** DATA RECORDS follows **
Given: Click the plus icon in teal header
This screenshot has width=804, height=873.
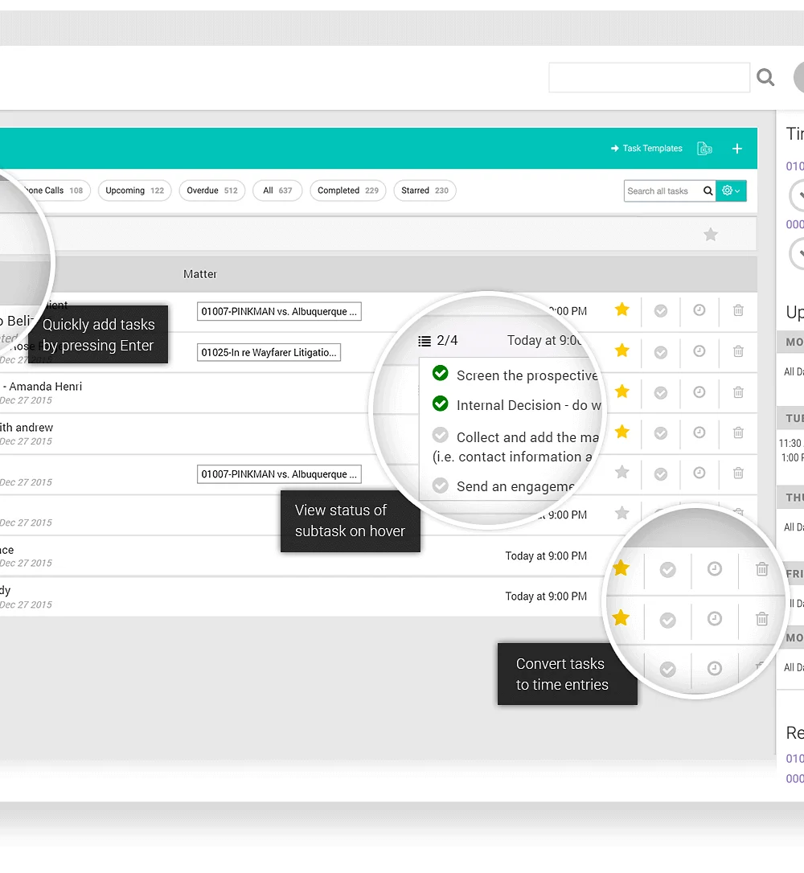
** End of DATA RECORDS **
** DATA RECORDS follows **
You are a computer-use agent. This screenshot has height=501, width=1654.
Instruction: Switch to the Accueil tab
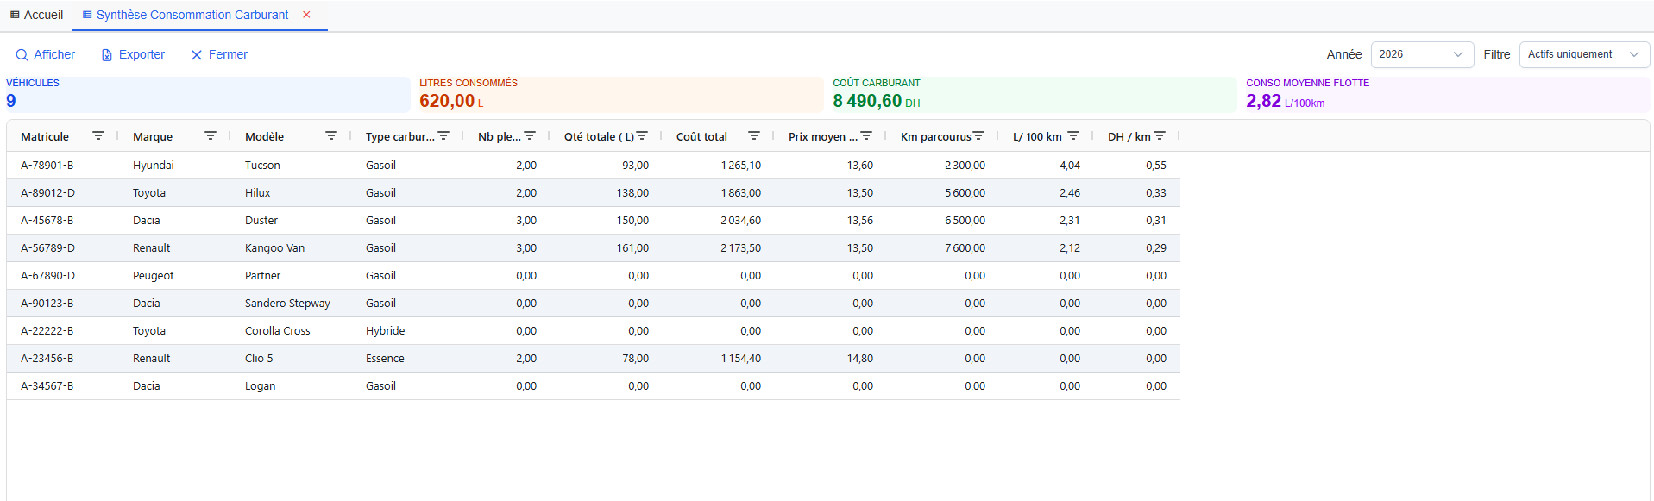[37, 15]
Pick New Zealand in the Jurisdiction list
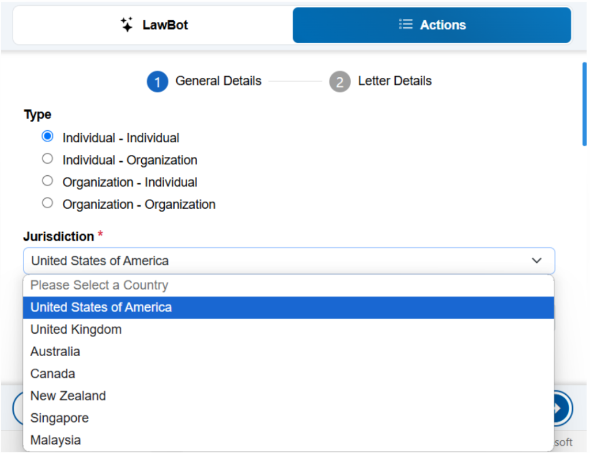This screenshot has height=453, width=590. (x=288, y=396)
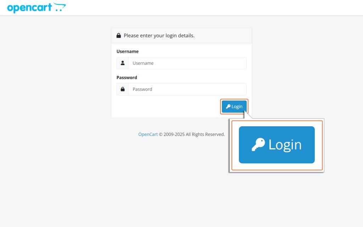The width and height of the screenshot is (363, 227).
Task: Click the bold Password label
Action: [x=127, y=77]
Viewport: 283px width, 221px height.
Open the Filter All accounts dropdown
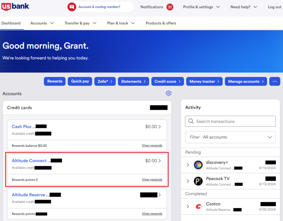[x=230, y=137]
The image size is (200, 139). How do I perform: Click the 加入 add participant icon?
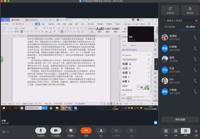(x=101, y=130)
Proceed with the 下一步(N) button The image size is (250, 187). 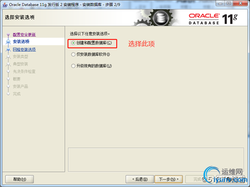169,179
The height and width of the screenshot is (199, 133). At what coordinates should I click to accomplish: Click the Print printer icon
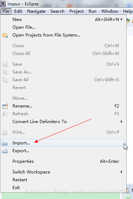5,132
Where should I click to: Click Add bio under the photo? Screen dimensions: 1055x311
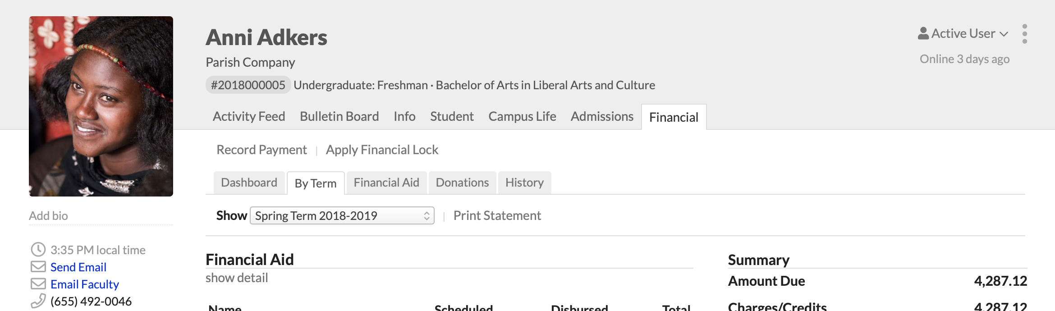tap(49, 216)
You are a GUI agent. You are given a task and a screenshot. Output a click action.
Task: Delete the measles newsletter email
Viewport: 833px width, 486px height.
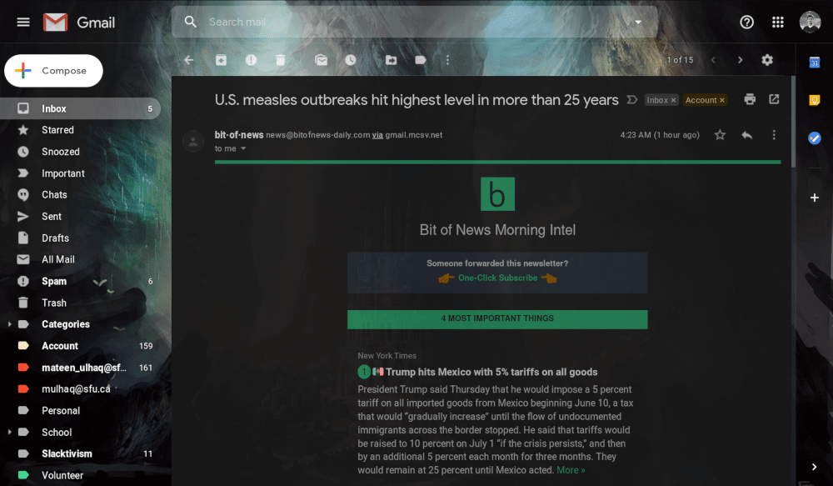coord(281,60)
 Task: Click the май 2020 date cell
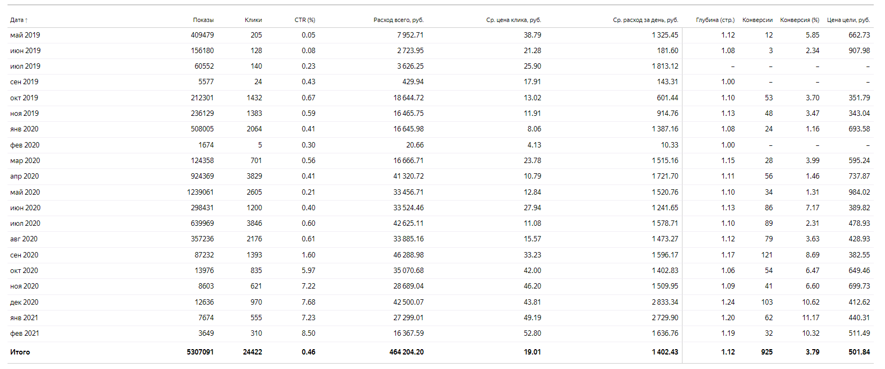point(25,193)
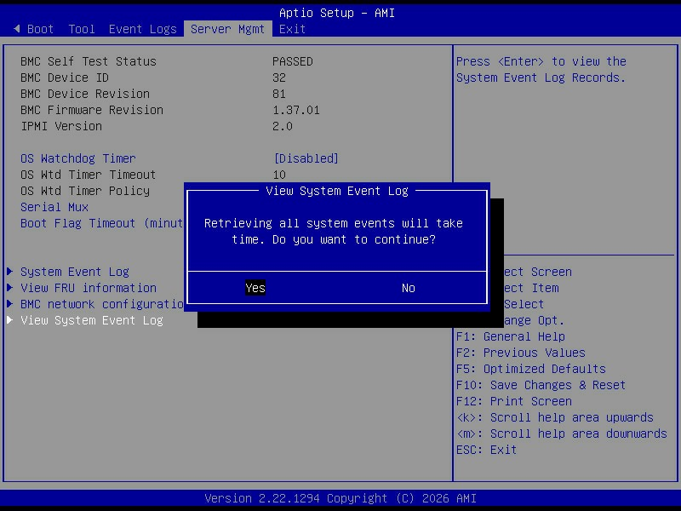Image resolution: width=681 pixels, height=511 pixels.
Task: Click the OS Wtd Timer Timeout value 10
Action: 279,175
** End of DATA RECORDS **
INSTRUCTIONS TO FOLLOW -
Using the entries above, give back exactly the line containing "Given: Click the plus icon in teal header", the line containing "This screenshot has width=804, height=873.", and every line between them, and nothing else.

ANSWER TO THIS TASK -
Given: Click the plus icon in teal header
This screenshot has width=804, height=873.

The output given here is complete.